次に上記の各実施の形態の特徴について説明する。
(1)上記の実施の形態では、下部走行体2と、前記下部走行体に対して旋回可能に設けられた上部旋回体3と、前記下部走行体に対する前記上部旋回体の旋回角度を検出する旋回角度検出部101と、前記上部旋回体に配置され、前記下部走行体と前記上部旋回体とにより構成された車体の周囲を撮影する複数のカメラ11a〜11dと、前記複数のカメラによって撮影された映像を表示する表示装置17と、前記複数のカメラの取付位置および取付角度を記憶するカメラ取付位置記憶部125、前記カメラ取付位置記憶部に記憶された前記複数のカメラの取付位置及び取付角度に基づいて、前記複数のカメラによってそれぞれ撮影された映像を合成して合成映像を生成し、前記表示装置に出力するカメラ映像結合部126、及び、前記複数のカメラの取付位置および取付角度の誤差を補正するための補正値を、前記複数のカメラによって撮影されたキャリブレーションマーカ203を含む映像に基づいて算出し、前記カメラ取付位置記憶部に出力する補正値算出部111を有する制御装置(例えば、コントローラ12及びパソコン13により構成された制御装置200)とを備えた作業機械(例えば、油圧ショベル1)において、前記制御装置は、前記キャリブレーションマーカの前記車体に対する予め設定された位置を記憶するマーカ位置記憶部103と、前記マーカ位置記憶部に記憶された前記キャリブレーションマーカの位置及び前記カメラ取付位置記憶部に記憶された前記複数のカメラの取付位置及び取付角度に基づいて、前記複数のカメラの撮影範囲の予め定めた範囲に前記キャリブレーションマーカが入るような前記上部旋回体の旋回角度の範囲である撮影角度を算出する撮影角度算出部104と、前記旋回角度算出部で検出した前記上部旋回体の旋回角度が前記撮影角度算出部で算出した前記撮影角度の範囲内であるかどうかを判定する車体角度判定部105と、前記車体角度判定部の判定結果に基づいた情報を前記表示装置に表示して前記作業機械の操作者に前記上部旋回体の旋回操作を指示するガイダンス部106と、前記車体角度判定部で前記上部旋回体の旋回角度が前記撮影角度の範囲内であると判定された場合に、前記複数のカメラのうち前記キャリブレーションマーカの撮影を行う前記カメラを決定し、その情報を指定情報として出力するカメラ指定部107と、前記カメラ指定部から前記指定情報が出力されると、前記指定情報で指定された前記カメラからの映像を取得する撮影部108とをさらに備えたものとした。

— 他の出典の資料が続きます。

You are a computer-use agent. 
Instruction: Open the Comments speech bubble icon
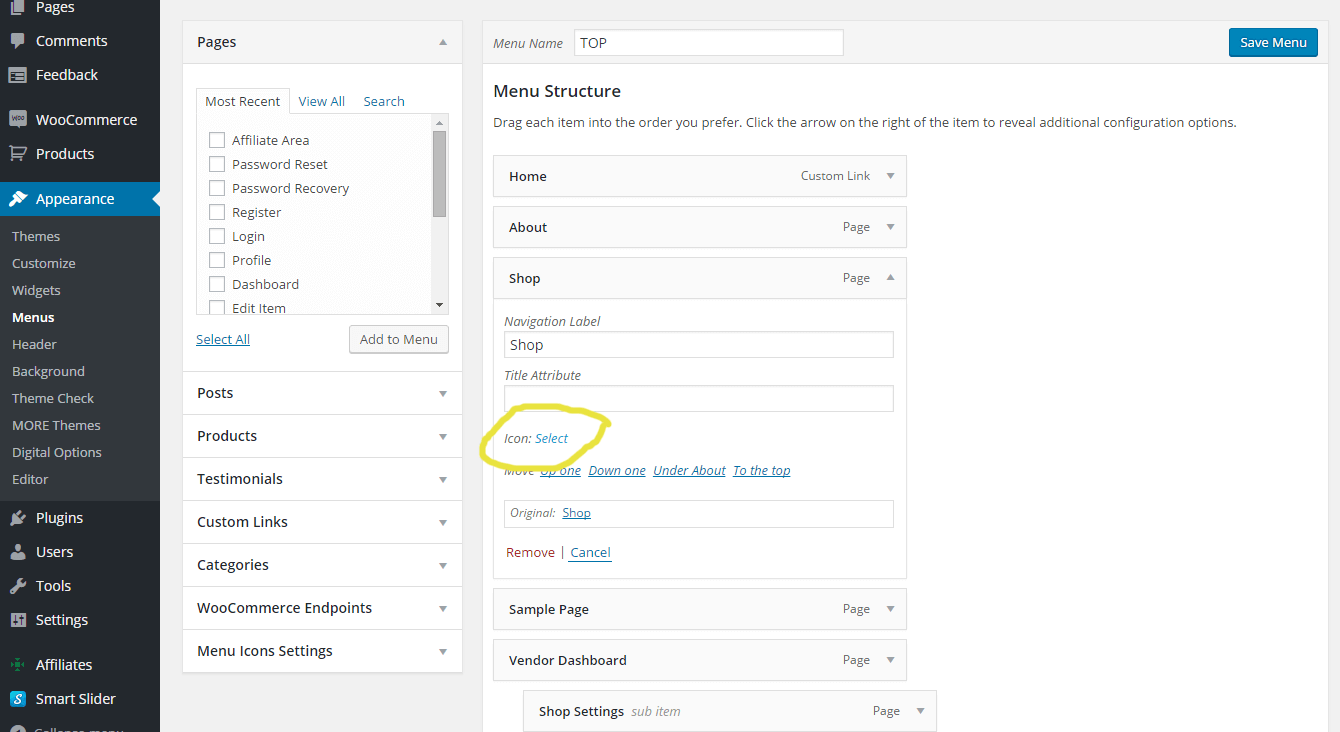[17, 41]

これにより、キャリブレーションにおける耐環境性を向上し、コストを抑制することができる。
(2)また、上記の実施の形態では、(1)の作業機械(例えば、油圧ショベル1)において、前記制御装置200は、前記複数のカメラ11a〜11dからの映像から前記キャリブレーションマーカ203を検出するマーカ検出部をさらに備え、前記撮影角度算出部104は、前記マーカ検出部によって前記キャリブレーションマーカが前記複数のカメラの撮影範囲の予め定めた範囲に入ったことを検知した場合に、その時の前記上部旋回体3の旋回角度に基づいて、前記撮影角度を算出しするものとした。

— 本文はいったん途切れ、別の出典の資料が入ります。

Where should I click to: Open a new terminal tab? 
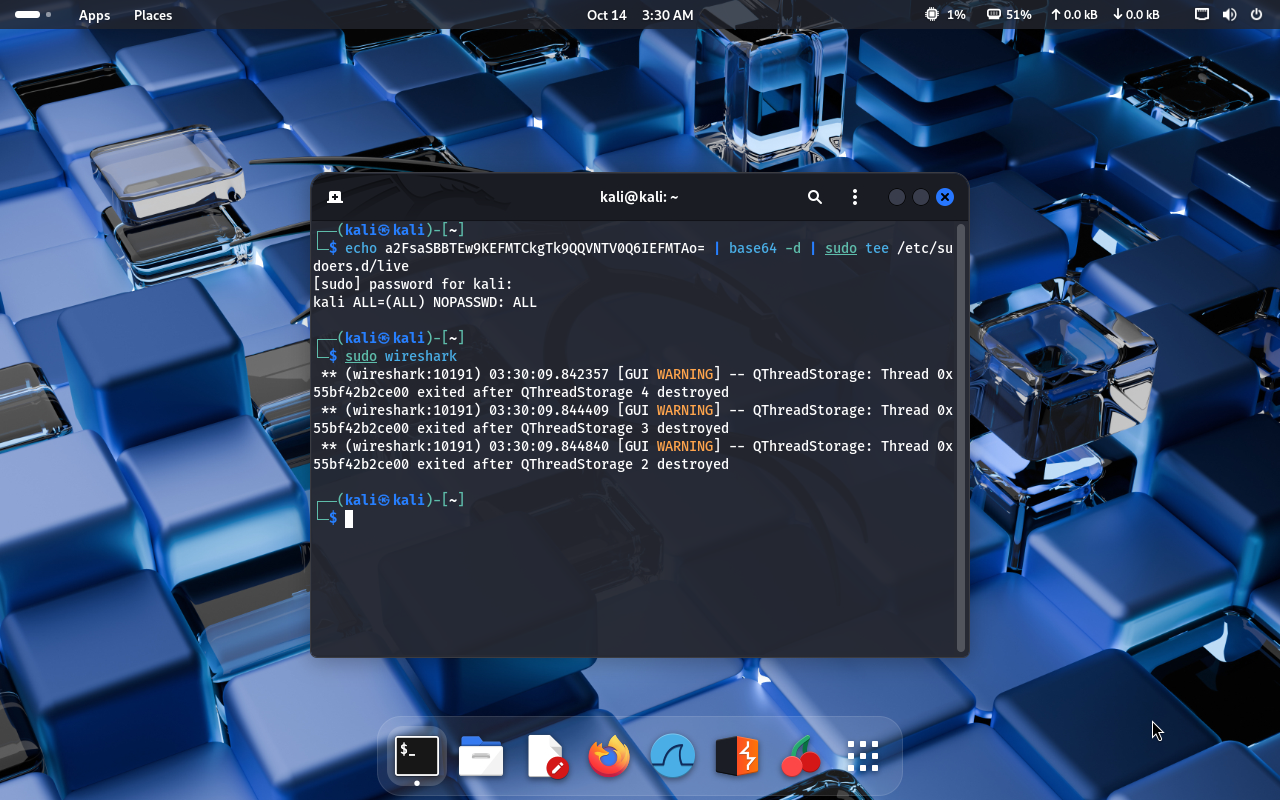pos(335,197)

(3)また、上記の実施の形態では、(1)の作業機械(例えば、油圧ショベル1)において、前記制御装置200は、前記撮影部で取得した前記カメラ11a〜11dの映像から前記キャリブレーションマーカ203を含む所定の範囲を切り出す映像切り出し部109をさらに備え、前記カメラ映像結合部126は、前記映像切り出し部で切り出した映像を前記複数のカメラのそれぞれについて結合し、前記補正値算出部111で用いるキャリブレーション映像を前記複数のカメラのそれぞれについて生成する映像結合生成部110とを備え、前記補正値算出部は、前記映像結合生成部で生成された前記キャリブレーション映像を用いて前記補正値を算出するものとした。

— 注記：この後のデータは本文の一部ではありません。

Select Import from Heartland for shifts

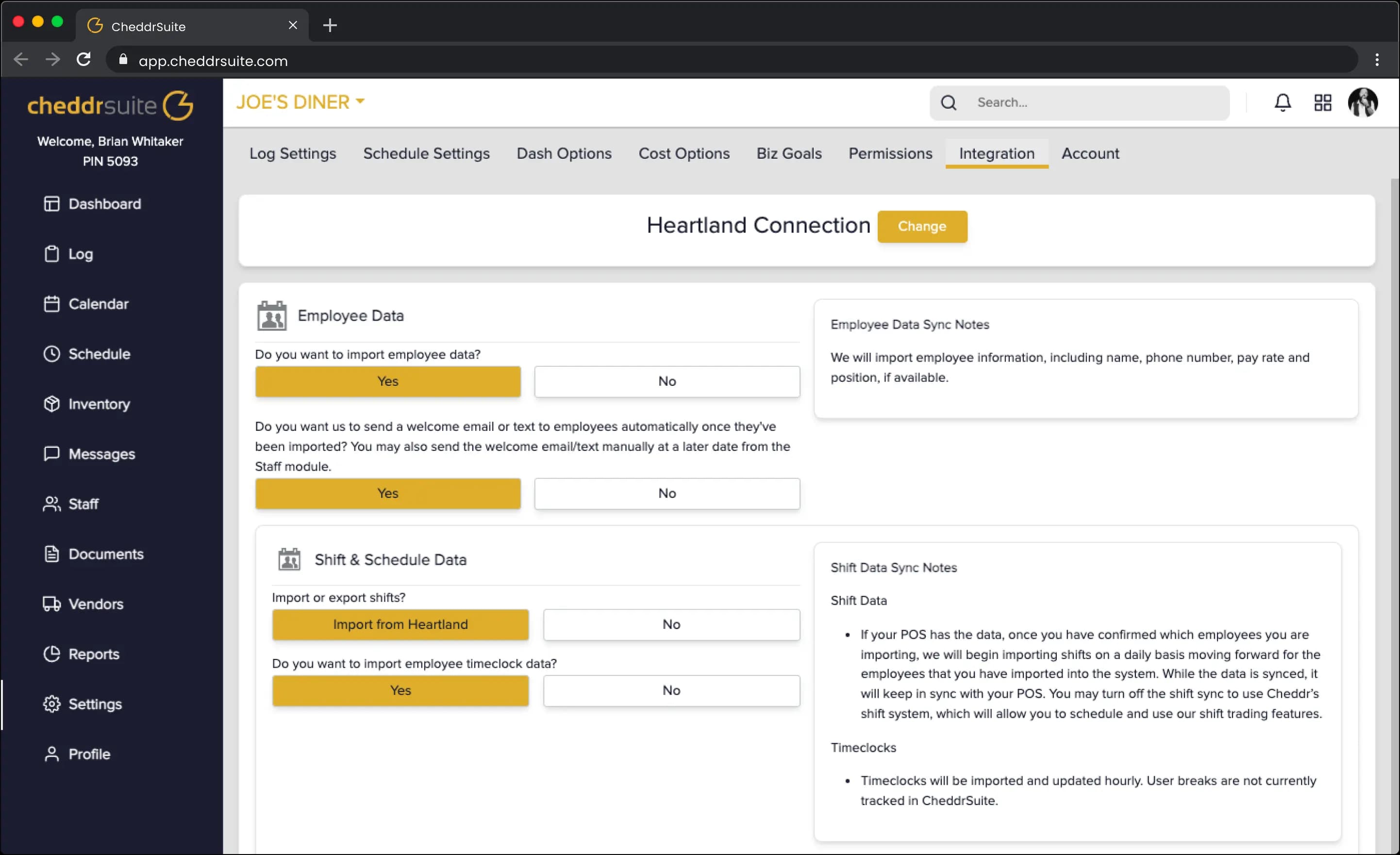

(4)また、上記の実施の形態では、(1)の作業機械(例えば、油圧ショベル1)において、前記補正値算出部111は、前記キャリブレーションマーカ203の撮影状態から前記補正値の算出が実行可能かどうかを判定し、実行不可であると判定された場合に前記判定結果を前記表示装置17に表示して、オペレータに前記補正値の算出が出来ないことを報知する映像判定部を備えたものとした。
(5)また、上記の実施の形態では、(1)の作業機械(例えば、油圧ショベル1)において、前記下部走行体に対する前記上部旋回体の旋回動作を制御する旋回制御部141をさらに備え、前記制御装置200は、前記車体角度判定部で前記上部旋回体の旋回角度が前記撮影角度の範囲内であると判定された場合に前記旋回制御部を制御して、前記下部走行体2に対する前記上部旋回体の旋回動作を制限して停止させる旋回制御部141をさらに備えたものとした。
<付記>
なお、本発明は上記の実施の形態に限定されるものではなく、その要旨を逸脱しない範囲内の様々な変形例や組み合わせが含まれる。また、本発明は、上記の実施の形態で説明した全ての構成を備えるものに限定されず、その構成の一部を削除したものも含まれる。また、上記の各構成、機能等は、それらの一部又は全部を、例えば集積回路で設計する等により実現してもよい。また、上記の各構成、機能等は、プロセッサがそれぞれの機能を実現するプログラムを解釈し、実行することによりソフトウェアで実現してもよい。